*抜粋*:

------------

確定申告には「白色・青色」の2種類が存在しますが、その複雑さゆえに何から手をつけたらよいかわからない方も多いかもしれません。

そこで本記事では、複雑になりやすい「青色・白色」という2つの申告方法の違いや、メリット・デメリットを丁寧に解説します。

目次

確定申告の青色申告と白色申告の違いとは

白色申告と青色申告の大きな違いは「控除の有無」と「記帳方法」の2点です。
記帳とは日々の営業活動(売上と経費)を帳簿に記すことをいいます。

青色申告の記帳方法は多少複雑ですが、控除を受けられるなどのさまざまなメリットがあります。

それでは、青色申告と白色申告の違いについて詳しく見ていきましょう。

申告時の控除額が違う

控除とは、課税対象の所得金額を一定額減らせる制度です。税金は所得金額に税率を掛けて計算されますが、控除を受けることによって所得金額を減らすことができるため、同時に納税額も減らすことができます。

青色申告は最大65万円の特別控除を受けることができます。一方、白色申告の場合は特別控除を受けることができません。青色申告の特別控除には65万円、55万円、10万円と3種類が存在します。

65万円の控除を受けられる場合

青色申告特別控除の上限額は65万円です。

65万円の控除を受けるためには、以下のような要件があります。

  • 所得区分が不動産所得(事業的規模)または事業所得である
  • 複式簿記で記帳している
  • 貸借対照表と損益計算書を確定申告書に添付している
  • e-Taxで申告している、または電子帳簿保存対応の記帳を行っている

では1つずつ確認していきましょう。

所得区分とは「どのような分野で所得を得ているか」という区分のことです。
要件の1つである不動産所得は、不動産関連事業(住宅の貸付など)から得られる所得のこと。
事業所得は農業や製造業、サービス業やフリーランスなど、個人が行う事業から得られる所得のことをいいます。

------------

*データ行*:
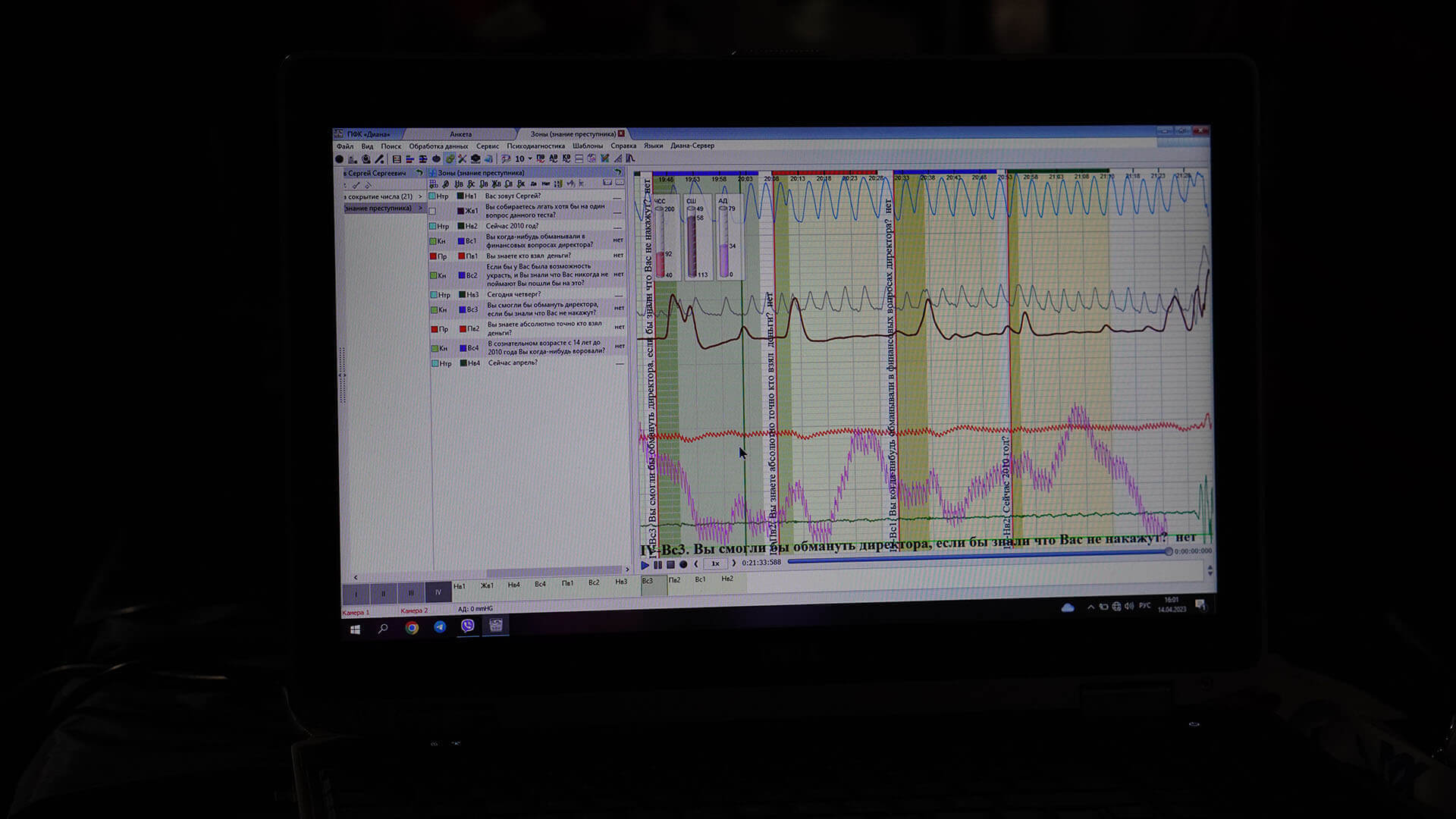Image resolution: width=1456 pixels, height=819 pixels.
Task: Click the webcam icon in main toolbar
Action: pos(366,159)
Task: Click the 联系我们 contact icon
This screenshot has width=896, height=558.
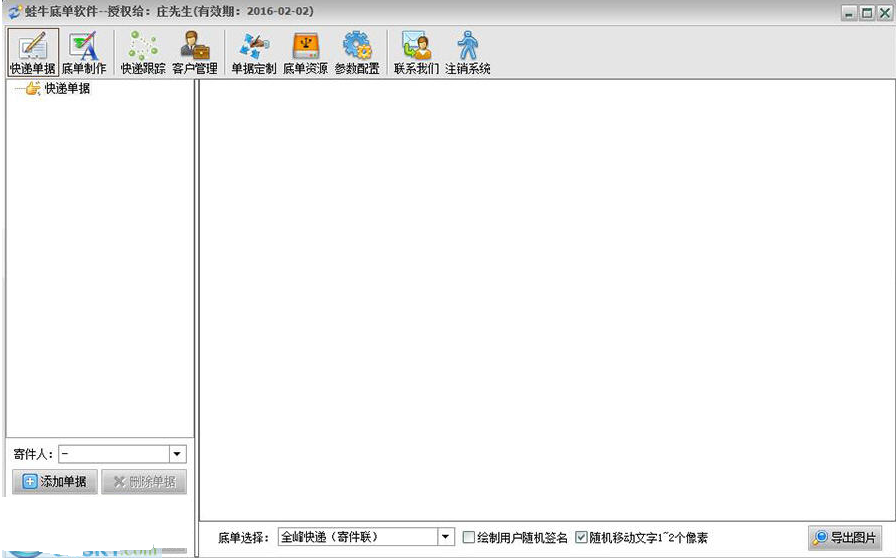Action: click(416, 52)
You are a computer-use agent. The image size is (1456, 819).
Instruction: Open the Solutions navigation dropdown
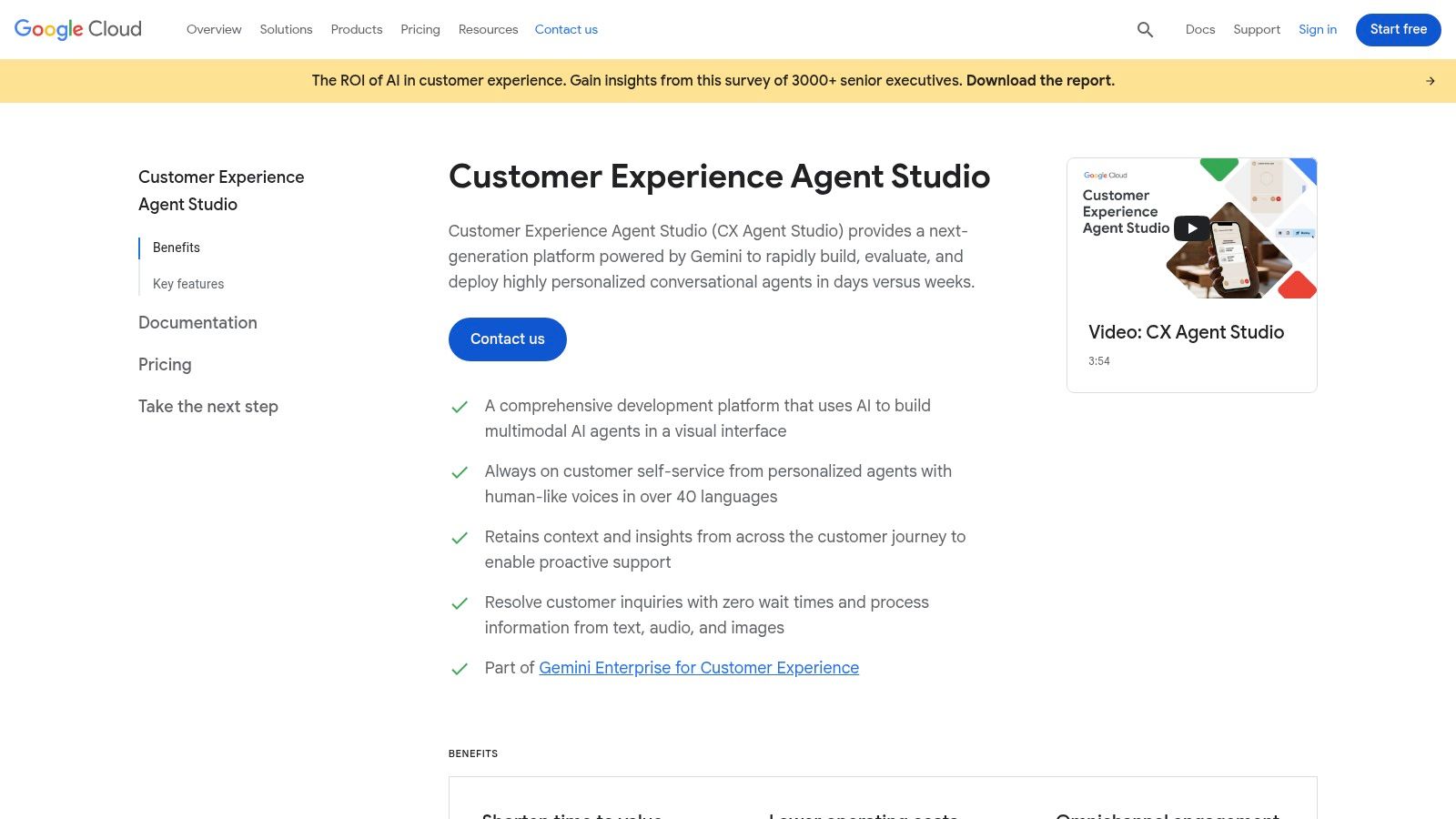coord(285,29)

------------

*必要な作業*:
a) 抜粋によると、青色申告特別控除の上限額はいくらか。
b) 次の(i)〜(iii)がそれぞれ抜粋の内容と一致するかを「はい」か「いいえ」で判定し、決め手となる抜粋の文言を正確に引用すること。
(i) 白色申告でも特別控除を受けることができる。
(ii) 65万円の控除を受ける要件の一つに、複式簿記で記帳していることがある。
(iii) 記帳とは、日々の営業活動を帳簿に記すことである。
c) 抜粋のうち、「青色申告特別控除の上限額は65万円です。」を含む語句で始まり「られる所得のことをいいます。」で終わる部分を、一字も変えずにそのまま繰り返してください。

*各問の解答*:
a) 65万円である。

b)
(i) いいえ。「一方、白色申告の場合は特別控除を受けることができません。」
(ii) はい。「複式簿記で記帳している」
(iii) はい。「記帳とは日々の営業活動(売上と経費)を帳簿に記すことをいいます。」

c)
青色申告特別控除の上限額は65万円です。

65万円の控除を受けるためには、以下のような要件があります。

  • 所得区分が不動産所得(事業的規模)または事業所得である
  • 複式簿記で記帳している
  • 貸借対照表と損益計算書を確定申告書に添付している
  • e-Taxで申告している、または電子帳簿保存対応の記帳を行っている

では1つずつ確認していきましょう。

所得区分とは「どのような分野で所得を得ているか」という区分のことです。
要件の1つである不動産所得は、不動産関連事業(住宅の貸付など)から得られる所得のこと。
事業所得は農業や製造業、サービス業やフリーランスなど、個人が行う事業から得られる所得のことをいいます。